INSTRUÇÕES DAS TAREFAS:
1. Segundo o artigo sobre a formação de vereadores pela internet, por menos de quanto dinheiro se compram pacotes de propostas legislativas?
2. Transcreva, do artigo sobre a formação de vereadores pela internet, o trecho que se inicia nas palavras que contêm "Com base nesse" e se encerra em "sem coloração ideológica.".

Por Luciano Martins Costa
Observatório da Imprensa
Reportagem publicada na edição de
sexta-feira (24/2) do Estado de S.Paulo revela um esquema de formação de
vereadores pela internet que exemplifica claramente a crise de
representatividade do sistema político brasileiro. De acordo com o texto, é
possível comprar por menos de 20 reais, pela internet, pacotes de propostas
legislativas de qualquer tipo, além de modelos para a criação de casas de
cultura, turismo, ouvidoria e orientação sobre normas urbanísticas, leis de
ocupação do solo e editais em geral. Assim o candidato pode se apresentar ao
eleitorado munido de “ideias” convincentes, adaptadas à realidade local.
O serviço de assessoramento para quem
ambiciona um posto bem remunerado, com muitas mordomias, prestígio e direito a
aposentadoria, nada tem de ilegal. Trata-se de um sistema que oferece
obviedades capazes de transformar em indivíduo clarividente o mais tosco dos
candidatos, como projetos completos para bibliotecas públicas ou cursos sobre
os fundamentos da legislação orçamentária.
De quebra, o freguês pode adquirir
também discursos prontos, adaptados ao linguajar regional, e cursos completos
sobre como falar em público.
Toma
lá, dá cá
Os empreendimentos citados são legais, e
seus responsáveis, entrevistados pelo jornal, apresentam razões que não
aparentam esbarrar em ilegalidades. Mas essa é apenas uma ponta do sistema. A
realidade nos municípios envolve esquemas menos inocentes, como grupos de
assessoria vinculados a empresas controladas por políticos e até mesmo por
chefes do crime organizado.
Em municípios ao sul e a oeste da
capital paulista, por exemplo, já foram identificados pela polícia vereadores
ligados ao grupo conhecido como Primeiro Comando da Capital. Uma de suas
associações permitiu a um operador do crime organizado se tornar sócio de
dezenas de postos de gasolina, que a polícia acredita ser parte de um sistema
de lavagem de dinheiro.
No Rio de Janeiro, o noticiário esparso,
principalmente veiculado pelo jornal O Globo, tem dado conta das relações entre
políticos e chefes de milícias, que ocupam os lugares e o poder deixado para
trás pelos narcotraficantes acossados pelas forças de segurança.
Com base nesse esquema são eleitos
vereadores e deputados, que em contrapartida garantem às quadrilhas a
exploração de serviços como o transporte público ou a distribuição de gás.
Partidos
pragmáticos
Também está no Estadão de sexta-feira
uma reportagem informando que um grupo de oito partidos (PMDB, PSDB, DEM, PP,
PR, PTB, PPS e PMN) está atuando para bloquear o crescimento do PSD, partido criado
pelo prefeito de São Paulo, Gilberto Kassab, para ser, segundo ele mesmo, uma
representação sem coloração ideológica.

[Dados de texto e de indicação de elementos]
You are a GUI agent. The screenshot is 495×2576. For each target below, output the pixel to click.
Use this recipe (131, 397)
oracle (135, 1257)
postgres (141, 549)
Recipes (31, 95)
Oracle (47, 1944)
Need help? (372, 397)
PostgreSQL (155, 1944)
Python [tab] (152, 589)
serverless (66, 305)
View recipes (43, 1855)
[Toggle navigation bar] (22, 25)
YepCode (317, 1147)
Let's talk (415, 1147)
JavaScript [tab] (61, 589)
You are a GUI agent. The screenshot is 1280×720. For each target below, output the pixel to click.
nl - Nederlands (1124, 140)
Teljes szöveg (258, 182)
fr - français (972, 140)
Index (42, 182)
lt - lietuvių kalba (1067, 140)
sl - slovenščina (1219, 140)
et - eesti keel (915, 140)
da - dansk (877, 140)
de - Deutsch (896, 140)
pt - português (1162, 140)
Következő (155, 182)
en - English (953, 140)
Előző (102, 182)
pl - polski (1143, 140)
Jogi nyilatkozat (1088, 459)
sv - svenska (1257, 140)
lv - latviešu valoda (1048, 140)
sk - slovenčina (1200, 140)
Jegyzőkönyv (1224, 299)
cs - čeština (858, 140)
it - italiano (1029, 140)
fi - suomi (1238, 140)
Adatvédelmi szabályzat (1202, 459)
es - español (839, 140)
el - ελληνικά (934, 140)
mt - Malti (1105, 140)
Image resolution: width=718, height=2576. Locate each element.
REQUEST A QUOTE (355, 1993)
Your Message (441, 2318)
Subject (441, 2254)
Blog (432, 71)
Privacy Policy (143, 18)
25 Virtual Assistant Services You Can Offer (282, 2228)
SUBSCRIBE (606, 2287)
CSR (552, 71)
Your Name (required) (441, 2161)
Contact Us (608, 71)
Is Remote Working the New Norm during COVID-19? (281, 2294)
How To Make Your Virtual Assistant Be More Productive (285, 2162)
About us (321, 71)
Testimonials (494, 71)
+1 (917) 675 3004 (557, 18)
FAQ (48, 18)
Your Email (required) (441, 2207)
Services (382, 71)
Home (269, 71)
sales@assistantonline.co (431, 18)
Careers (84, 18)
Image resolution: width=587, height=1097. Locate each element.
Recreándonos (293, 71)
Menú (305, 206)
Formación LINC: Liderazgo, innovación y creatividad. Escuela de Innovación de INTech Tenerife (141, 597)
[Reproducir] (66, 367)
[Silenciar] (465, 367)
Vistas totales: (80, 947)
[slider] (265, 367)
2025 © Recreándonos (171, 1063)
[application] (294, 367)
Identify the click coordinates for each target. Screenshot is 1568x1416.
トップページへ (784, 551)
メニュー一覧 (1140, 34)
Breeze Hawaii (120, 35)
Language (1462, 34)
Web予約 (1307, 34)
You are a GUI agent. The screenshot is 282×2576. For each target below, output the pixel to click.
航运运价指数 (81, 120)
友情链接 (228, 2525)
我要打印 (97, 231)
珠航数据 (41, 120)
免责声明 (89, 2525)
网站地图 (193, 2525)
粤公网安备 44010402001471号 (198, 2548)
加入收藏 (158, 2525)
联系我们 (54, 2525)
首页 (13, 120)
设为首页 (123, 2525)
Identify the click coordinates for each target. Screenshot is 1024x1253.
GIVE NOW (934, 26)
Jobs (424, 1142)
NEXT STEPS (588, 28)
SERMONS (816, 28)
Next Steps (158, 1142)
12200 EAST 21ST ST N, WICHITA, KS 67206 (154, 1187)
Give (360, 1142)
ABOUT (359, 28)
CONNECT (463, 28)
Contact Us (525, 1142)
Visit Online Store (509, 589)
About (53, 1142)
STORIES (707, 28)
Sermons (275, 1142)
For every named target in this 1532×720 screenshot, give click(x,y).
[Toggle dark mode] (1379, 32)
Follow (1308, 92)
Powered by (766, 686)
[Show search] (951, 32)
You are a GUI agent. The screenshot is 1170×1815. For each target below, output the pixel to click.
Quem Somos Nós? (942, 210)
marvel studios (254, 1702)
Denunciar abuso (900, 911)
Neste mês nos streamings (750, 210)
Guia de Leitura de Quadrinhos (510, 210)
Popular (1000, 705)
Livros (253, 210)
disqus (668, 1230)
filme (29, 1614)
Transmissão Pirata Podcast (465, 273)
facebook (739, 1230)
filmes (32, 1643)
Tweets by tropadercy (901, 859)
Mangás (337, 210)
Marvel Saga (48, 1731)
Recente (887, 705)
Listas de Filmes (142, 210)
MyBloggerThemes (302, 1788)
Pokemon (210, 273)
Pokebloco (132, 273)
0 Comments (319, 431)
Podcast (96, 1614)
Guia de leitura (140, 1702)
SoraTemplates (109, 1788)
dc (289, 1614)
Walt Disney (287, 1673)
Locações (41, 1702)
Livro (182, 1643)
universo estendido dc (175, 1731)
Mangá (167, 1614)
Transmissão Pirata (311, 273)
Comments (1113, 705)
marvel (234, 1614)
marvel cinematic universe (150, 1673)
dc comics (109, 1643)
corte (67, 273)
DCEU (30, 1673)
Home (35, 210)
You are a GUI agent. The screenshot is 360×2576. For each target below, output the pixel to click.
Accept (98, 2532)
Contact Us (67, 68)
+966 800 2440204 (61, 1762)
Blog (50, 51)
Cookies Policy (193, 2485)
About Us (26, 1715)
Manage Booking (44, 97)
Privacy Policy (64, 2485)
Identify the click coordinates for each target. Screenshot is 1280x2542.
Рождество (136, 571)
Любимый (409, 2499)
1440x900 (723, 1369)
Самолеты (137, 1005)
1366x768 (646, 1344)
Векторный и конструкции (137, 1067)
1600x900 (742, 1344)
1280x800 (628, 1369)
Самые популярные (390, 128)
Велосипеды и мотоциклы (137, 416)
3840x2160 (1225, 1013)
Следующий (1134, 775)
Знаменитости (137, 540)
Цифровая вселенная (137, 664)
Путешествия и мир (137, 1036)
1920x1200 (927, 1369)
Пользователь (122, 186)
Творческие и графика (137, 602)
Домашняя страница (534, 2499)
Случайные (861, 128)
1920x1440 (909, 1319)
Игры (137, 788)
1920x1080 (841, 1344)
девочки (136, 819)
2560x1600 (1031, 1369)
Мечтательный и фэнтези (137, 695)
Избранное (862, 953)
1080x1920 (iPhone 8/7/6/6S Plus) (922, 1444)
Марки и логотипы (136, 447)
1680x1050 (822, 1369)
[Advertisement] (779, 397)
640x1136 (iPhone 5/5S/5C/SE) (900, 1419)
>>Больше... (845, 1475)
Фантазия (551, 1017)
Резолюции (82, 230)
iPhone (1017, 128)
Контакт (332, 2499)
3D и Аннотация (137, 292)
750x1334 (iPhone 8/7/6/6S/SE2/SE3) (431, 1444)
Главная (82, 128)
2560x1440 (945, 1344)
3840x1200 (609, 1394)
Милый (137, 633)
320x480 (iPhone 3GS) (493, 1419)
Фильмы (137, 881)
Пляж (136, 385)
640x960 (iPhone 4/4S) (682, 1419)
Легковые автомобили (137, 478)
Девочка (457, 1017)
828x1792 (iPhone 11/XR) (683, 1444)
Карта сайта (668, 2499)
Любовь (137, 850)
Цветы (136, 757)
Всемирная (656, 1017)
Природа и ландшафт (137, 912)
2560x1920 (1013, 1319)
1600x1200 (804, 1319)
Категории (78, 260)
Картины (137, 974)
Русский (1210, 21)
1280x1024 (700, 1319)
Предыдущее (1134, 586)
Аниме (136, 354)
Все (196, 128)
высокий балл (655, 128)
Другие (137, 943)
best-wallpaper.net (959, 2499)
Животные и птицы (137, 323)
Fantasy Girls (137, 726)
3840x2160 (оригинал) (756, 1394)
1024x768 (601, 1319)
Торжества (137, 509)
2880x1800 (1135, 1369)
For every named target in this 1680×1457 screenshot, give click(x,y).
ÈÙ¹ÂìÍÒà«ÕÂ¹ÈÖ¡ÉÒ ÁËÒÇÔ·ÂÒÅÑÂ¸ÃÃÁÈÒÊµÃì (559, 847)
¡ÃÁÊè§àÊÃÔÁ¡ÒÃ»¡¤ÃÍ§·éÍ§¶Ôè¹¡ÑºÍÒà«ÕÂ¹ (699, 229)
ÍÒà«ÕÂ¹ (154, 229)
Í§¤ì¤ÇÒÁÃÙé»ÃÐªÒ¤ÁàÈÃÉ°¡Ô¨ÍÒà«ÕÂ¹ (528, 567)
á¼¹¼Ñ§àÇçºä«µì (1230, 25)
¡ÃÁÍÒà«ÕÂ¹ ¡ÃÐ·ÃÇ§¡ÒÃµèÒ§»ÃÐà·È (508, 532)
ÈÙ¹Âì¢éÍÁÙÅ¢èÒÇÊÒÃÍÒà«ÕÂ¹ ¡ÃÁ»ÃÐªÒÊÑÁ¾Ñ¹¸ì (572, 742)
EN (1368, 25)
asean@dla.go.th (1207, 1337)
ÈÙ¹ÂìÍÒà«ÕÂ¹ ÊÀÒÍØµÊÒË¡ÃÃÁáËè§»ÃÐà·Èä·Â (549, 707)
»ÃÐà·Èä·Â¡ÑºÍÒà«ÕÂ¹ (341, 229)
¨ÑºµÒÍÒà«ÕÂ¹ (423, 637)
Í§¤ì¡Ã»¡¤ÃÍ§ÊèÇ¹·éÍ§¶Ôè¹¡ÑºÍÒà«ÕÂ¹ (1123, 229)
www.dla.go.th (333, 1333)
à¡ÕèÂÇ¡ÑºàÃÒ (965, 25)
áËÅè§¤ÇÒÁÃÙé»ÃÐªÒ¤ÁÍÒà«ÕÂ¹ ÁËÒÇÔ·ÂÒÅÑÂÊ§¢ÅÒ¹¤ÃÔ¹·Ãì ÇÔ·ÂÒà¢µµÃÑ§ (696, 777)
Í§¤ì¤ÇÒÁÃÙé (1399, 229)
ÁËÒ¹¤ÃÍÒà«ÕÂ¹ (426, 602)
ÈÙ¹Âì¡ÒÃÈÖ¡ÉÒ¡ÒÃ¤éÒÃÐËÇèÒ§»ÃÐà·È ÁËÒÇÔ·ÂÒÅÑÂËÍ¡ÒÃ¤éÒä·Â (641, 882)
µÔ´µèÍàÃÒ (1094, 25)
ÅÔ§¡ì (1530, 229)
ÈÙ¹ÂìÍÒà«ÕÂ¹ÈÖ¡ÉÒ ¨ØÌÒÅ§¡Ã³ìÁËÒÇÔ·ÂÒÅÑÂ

RESPOSTAS ÀS TAREFAS:
1. Por menos de 20 reais.

2.
Com base nesse esquema são eleitos
vereadores e deputados, que em contrapartida garantem às quadrilhas a
exploração de serviços como o transporte público ou a distribuição de gás.
Partidos
pragmáticos
Também está no Estadão de sexta-feira
uma reportagem informando que um grupo de oito partidos (PMDB, PSDB, DEM, PP,
PR, PTB, PPS e PMN) está atuando para bloquear o crescimento do PSD, partido criado
pelo prefeito de São Paulo, Gilberto Kassab, para ser, segundo ele mesmo, uma
representação sem coloração ideológica.